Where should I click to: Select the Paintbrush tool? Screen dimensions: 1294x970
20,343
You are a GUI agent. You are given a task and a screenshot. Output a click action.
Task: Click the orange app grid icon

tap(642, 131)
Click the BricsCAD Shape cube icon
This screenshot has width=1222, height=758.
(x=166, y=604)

▬▬▬▬▬▬▬▬▬▬

■ **REQUIREMENT**
As the exercise requires, copy out the data shown above word for word.

■ **OUTPUT OF THE TASK**
Where should I click to: Select the Paintbrush tool? Screen dimensions: 1294x970
20,343
You are a GUI agent. You are given a task and a screenshot. Output a click action.
Task: Click the orange app grid icon

tap(642, 131)
Click the BricsCAD Shape cube icon
This screenshot has width=1222, height=758.
(x=166, y=604)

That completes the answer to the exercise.